Association Kan Jizai

"Etudier la Voie, c'est s'étudier soi-même
S'étudier soi-même, c'est s'oublier soi-même
S'oublier soi-même, c'est être en unité avec toutes les existences"
Maître Dôgen
 


 
La Grande Sagesse

La Grande Sagesse est l’enseignement central du Mahayana qui lui consacre les six cents volumes du dai hannya haramita kyô ( sûtra de la perfection de la Grande Sagesse) et son résumé le maka hannya haramita shin gyô, appelé le sûtra du cœur et chanté dans l’école zen après chaque séance de méditation.

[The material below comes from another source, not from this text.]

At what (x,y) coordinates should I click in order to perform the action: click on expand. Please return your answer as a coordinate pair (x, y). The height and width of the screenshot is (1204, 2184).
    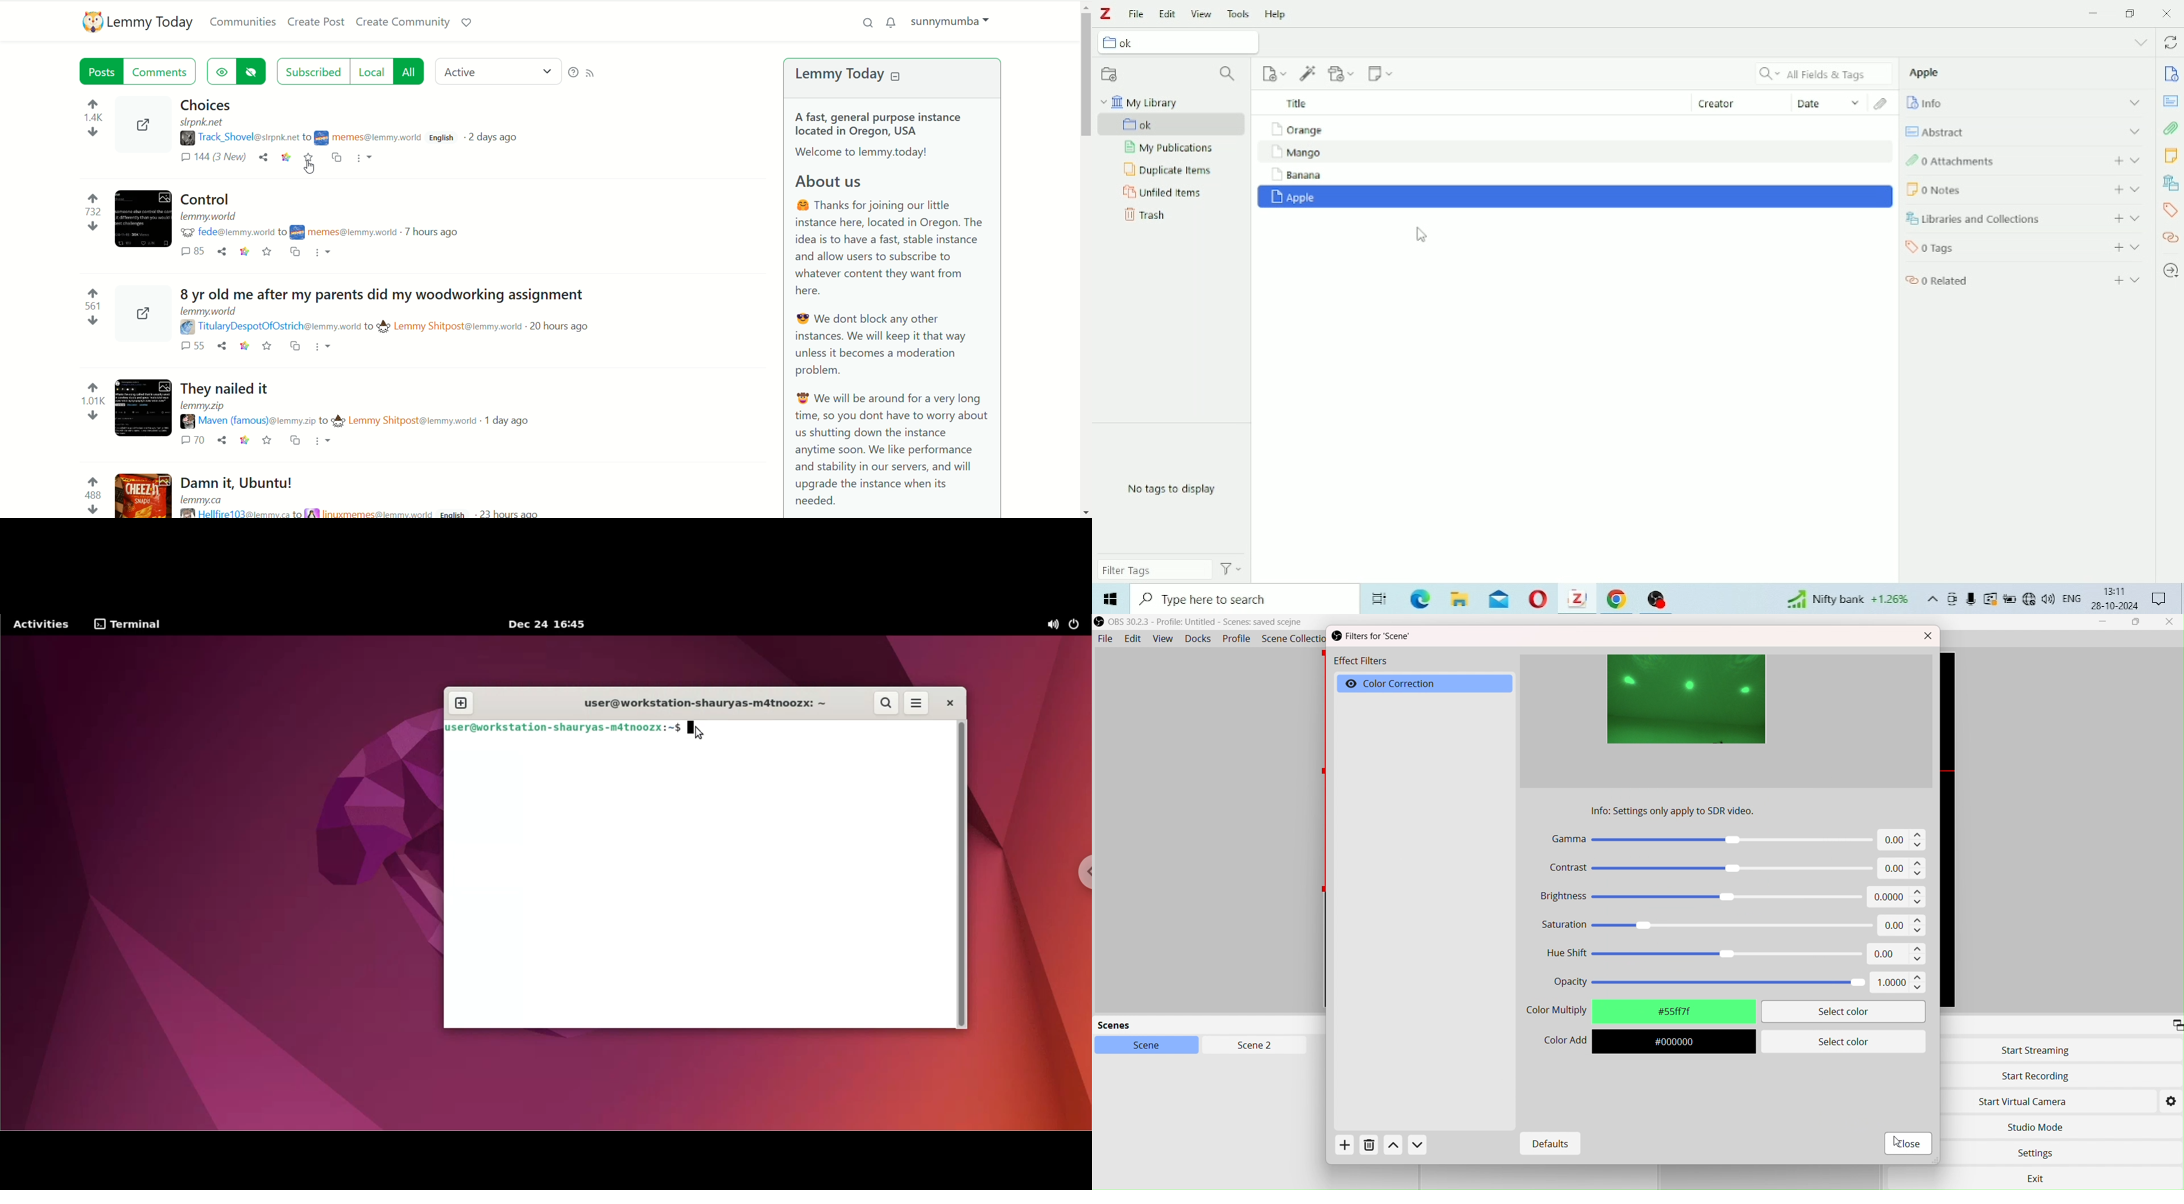
    Looking at the image, I should click on (2140, 161).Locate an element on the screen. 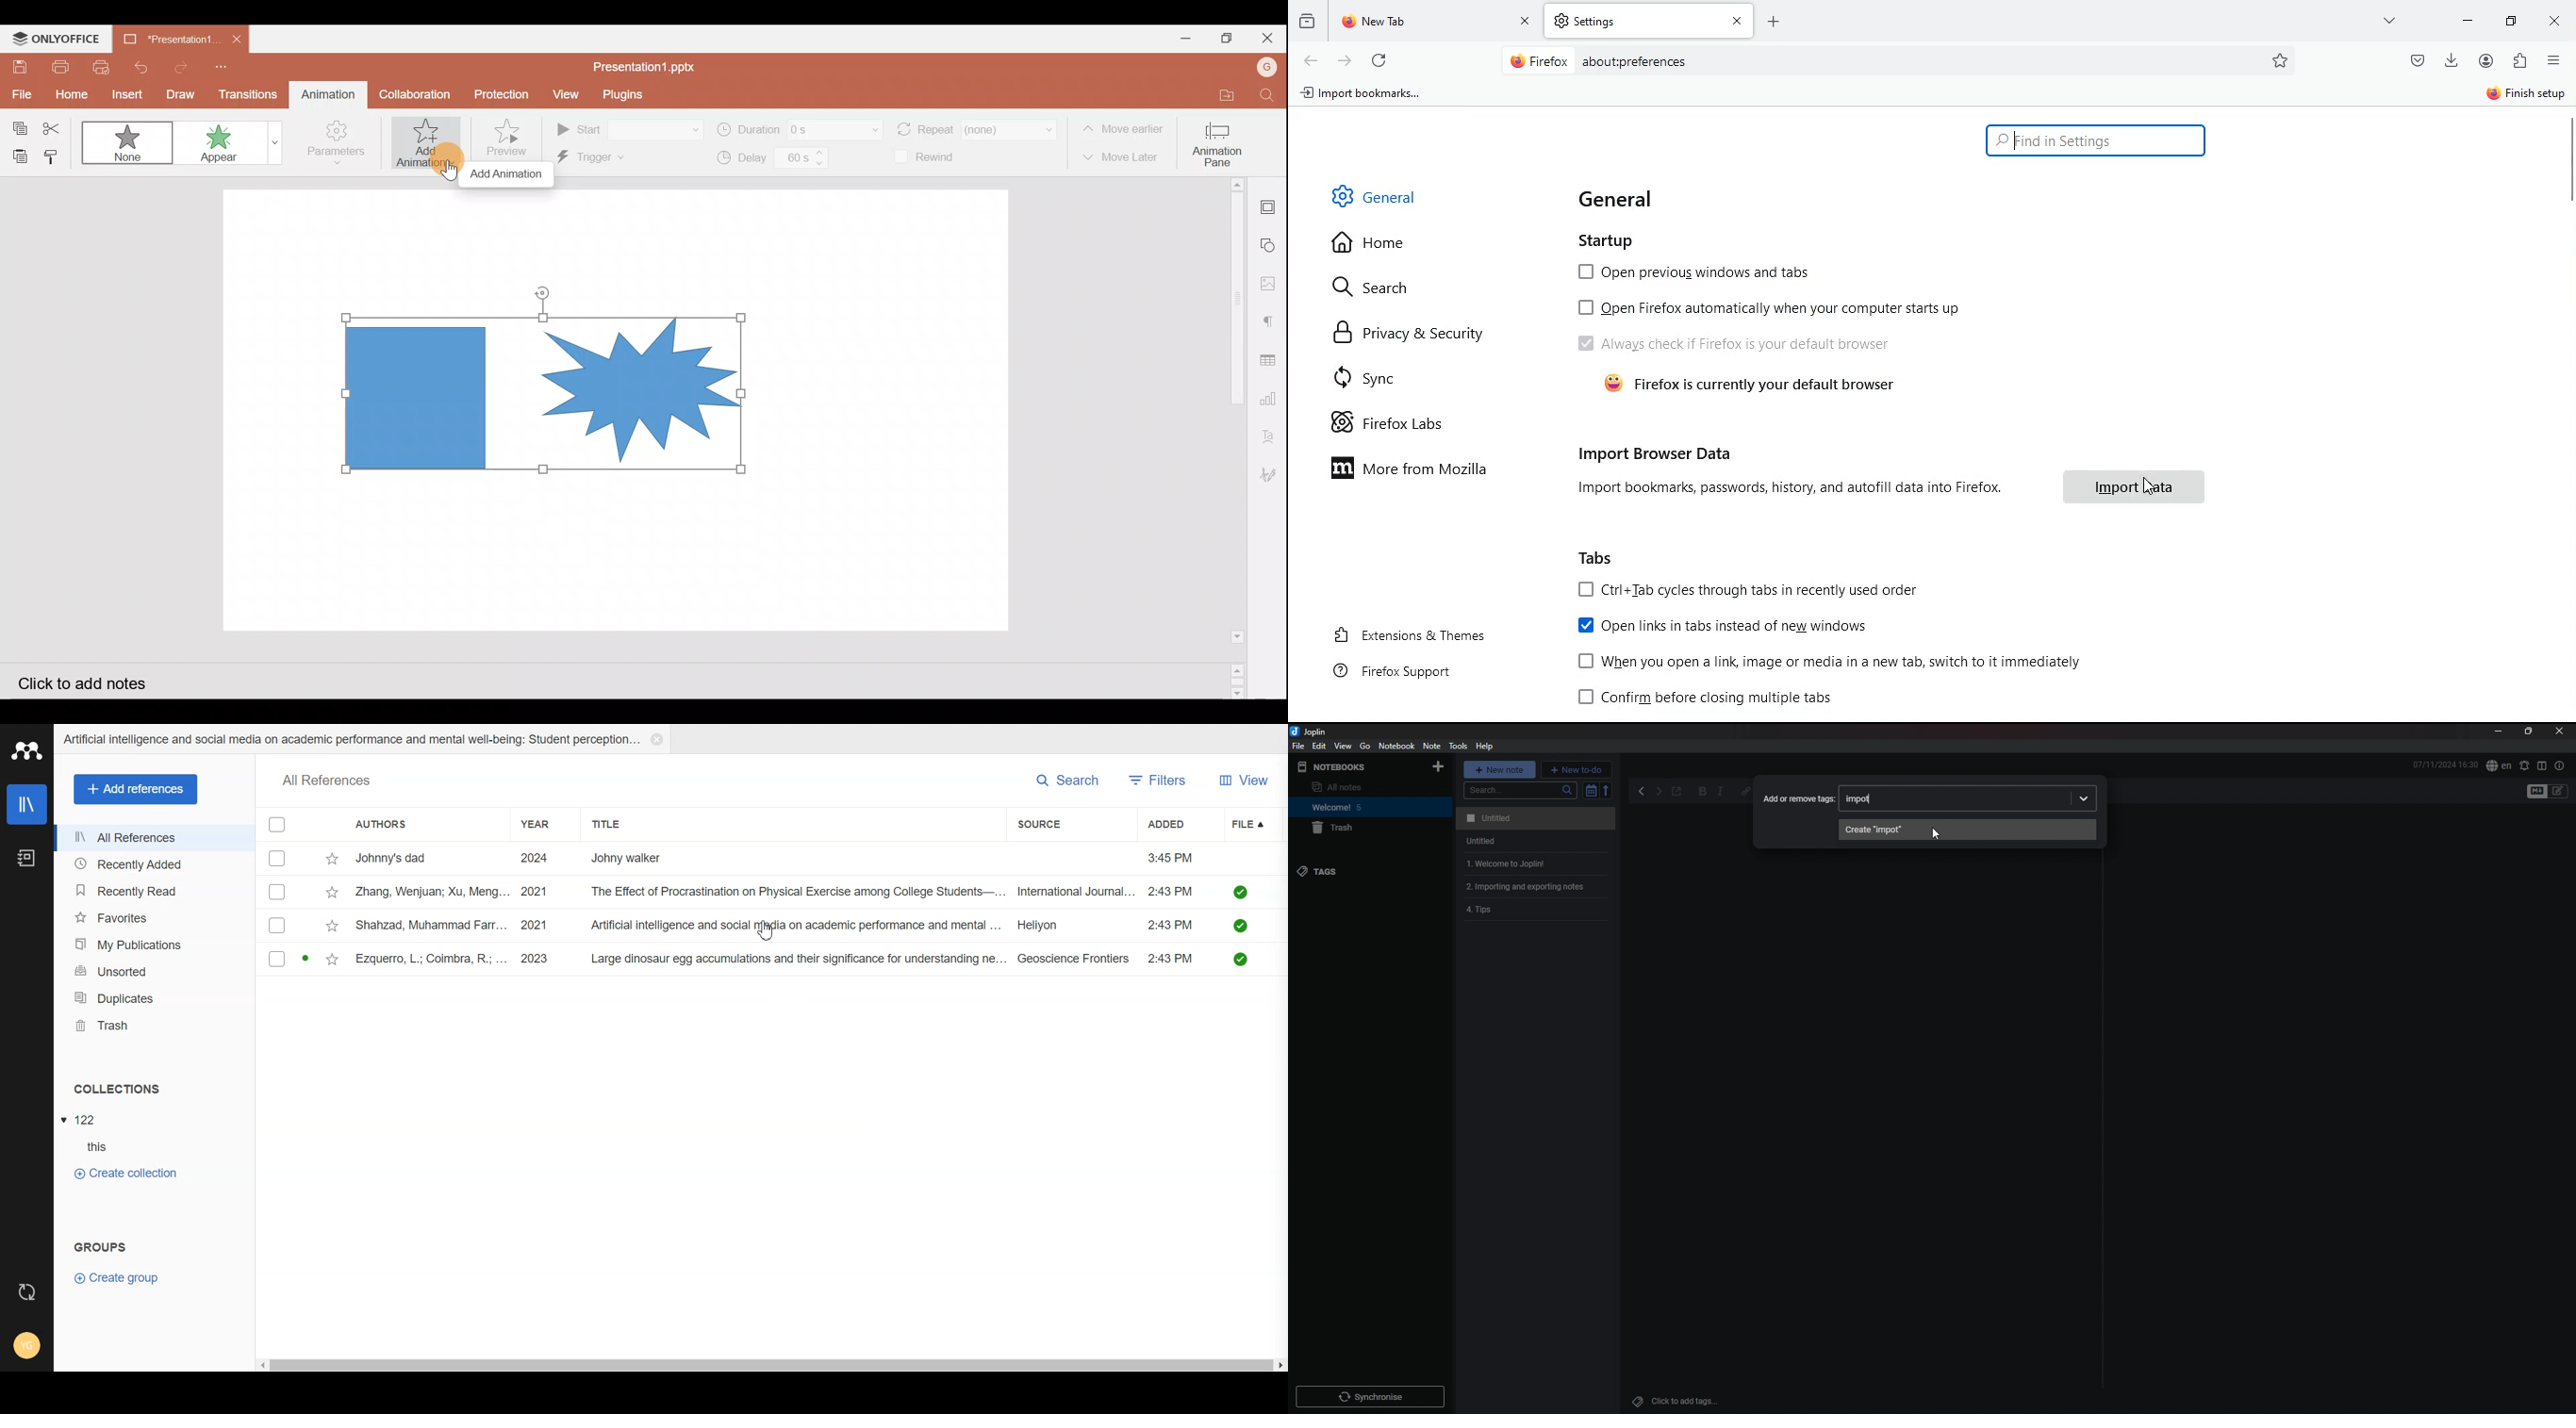 This screenshot has width=2576, height=1428. Customize quick access toolbar is located at coordinates (219, 64).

Dans son acception courante, le mot sagesse désigne de nos jours l’art d’anticiper par la réflexion les conséquences fâcheuses pouvant résulter de certains actes ou choix afin d’éviter d’avoir à les subir ou de les faire subir aux autres. En ce sens, elle est un art de la mesure, de la prudence et de la circonspection. Quand par exemple on dit de quelqu’un qu’« il a été bien avisé de ne pas se lancer dans une telle aventure », on sous-entend qu’il a fait preuve de sagesse. En ce sens, on peut dire qu’elle est un art de vivre au mieux le samsâra, dont elle ne prétend nullement libérer et dont elle n’a d’ailleurs, le plus souvent, pas même la notion.
Beaucoup plus radicale est la Grande Sagesse qui s’adresse à ceux qui aspirent à se libérer du conditionnement samsârique. Pour ce faire, le sûtra qui porte son nom nous ouvre les yeux sur la nature des cinq agrégats (le corps, les sensations, les perceptions, les volitions et la conscience mentale) constitutifs de l’individualité qu’il n’est rien que l’homme ordinaire ne chérisse davantage et à laquelle il prête une consistance ontologique jamais par lui vraiment mise en doute. De ces agrégats et de l’individualité qu’ils constituent, le sûtra de la Grande Sagesse nous dit au contraire qu’ils sont sans substance, c’est-à-dire impermanents et interdépendants. C’est leur nature, ou plutôt leur non-nature. Conséquemment à cela, il nous invite à ne pas nous y attacher mais à nous ouvrir plutôt à ce que leur non-nature substantielle révèle, à savoir que rien n’est séparé de rien, que fondamentalement seul existe le grand tout et que nous ne sommes fondamentalement rien d’autre que l’univers entier.
A cette vacuité des agrégats, le sûtra de la Grande Sagesse ne manque pas d’ajouter celle des phénomènes extérieurs, qu’ils relèvent de la nature ou des situations et évènements entourant une vie d’homme. Ils sont tous sans nature propre et n’ont de pouvoir de nous asservir que celui que nous leur donnons en s’attachant à eux quand, par vision déficiente, nous leur prêtons une substance qu’ils n’ont pas. En effet, si on ne s’attache pas à eux, on s’aperçoit que leur évanescence les rend transparents à la lumière de l’Eveil ou, pour le dire comme Baso, on s’aperçoit que « les phénomènes et l’absolu s’interpénètrent sans obstruction ». C’est en ce sens que maître Dôgen nous invite à « rencontrer toute chose dans notre vie en tant que prajna paramita », c’est-à-dire en tant qu’expression de la sagesse cosmique. Cela suppose, bien entendu, que nous cessions de projeter sur ces évènements et situations nos catégories appréciatives, telles que celles de bon ou de mauvais, de juste ou d’injuste. En tombant dans ce type de travers, nous nous fermons à la sagesse cosmique en rentrant dans notre petit moi subjectif où nous attendent les serpents de la souffrance et de la frustration. En revanche, quand ils sont perçus tels qu’ils sont, parfaitement transparents, et que notre esprit s’accorde à cette transparence par le non-attachement et l’absence d’appréciation, évènements et situations de notre vie deviennent alors autant d’opportunités d’approfondir la pratique et de nous ouvrir davantage à l’Eveil originel dont ils sont, de par leur vacuité, une des expressions.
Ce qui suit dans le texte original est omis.